### EXCERPTED PASSAGE:
# Operators that attain the reduced minimum

**Authors:** S. H. Kulkarni, G. Ramesh

arXiv: 1704.07534 · 2018-01-09

## TL;DR

This paper investigates operators on Hilbert spaces that achieve their reduced minimum modulus, exploring their properties and conditions under which this attainment occurs.

## Contribution

It introduces and analyzes properties of operators that attain their reduced minimum modulus, providing new insights into their structure and behavior.

## Key findings

- Operators attaining reduced minimum modulus have specific spectral properties.
- Conditions for an operator to attain its reduced minimum modulus are characterized.
- The paper establishes new theoretical results on the structure of such operators.

### STORED DATA:
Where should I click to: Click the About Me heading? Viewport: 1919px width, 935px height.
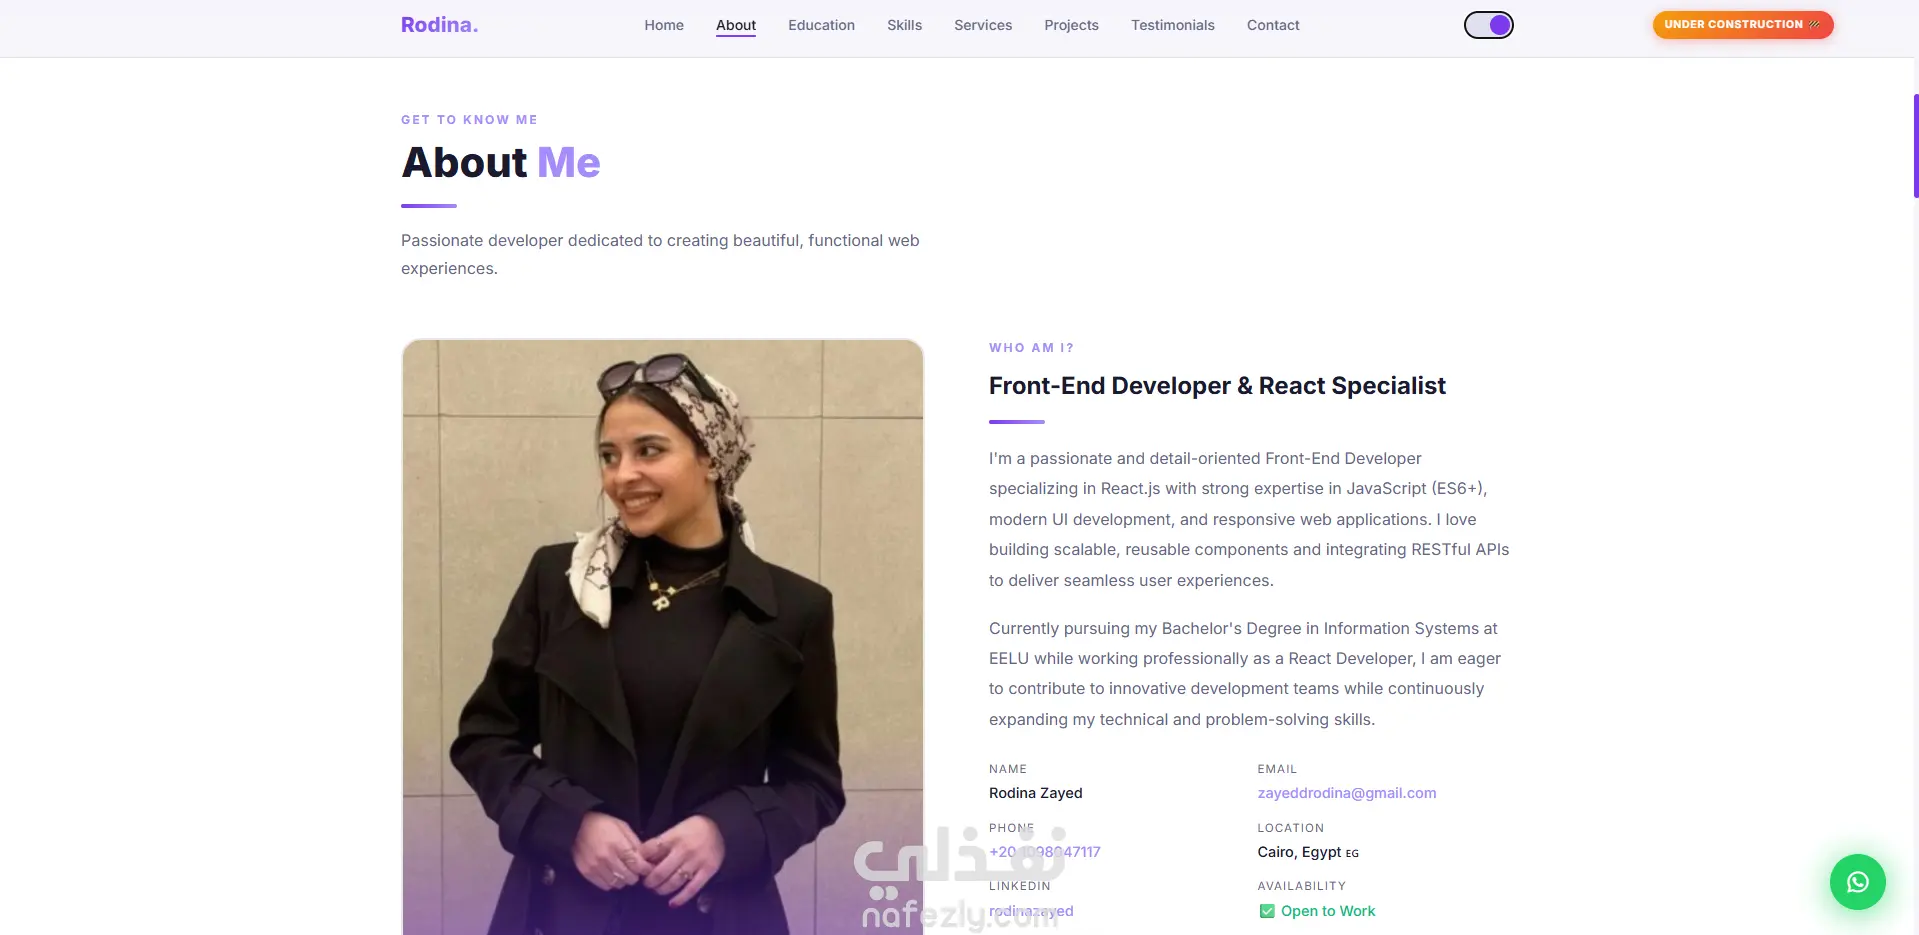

### TASK PROMPT:
List every key finding given in the paper summary on operators that attain the reduced minimum.

### SOLUTION TO THE PROBLEM:
- Operators attaining reduced minimum modulus have specific spectral properties.
- Conditions for an operator to attain its reduced minimum modulus are characterized.
- The paper establishes new theoretical results on the structure of such operators.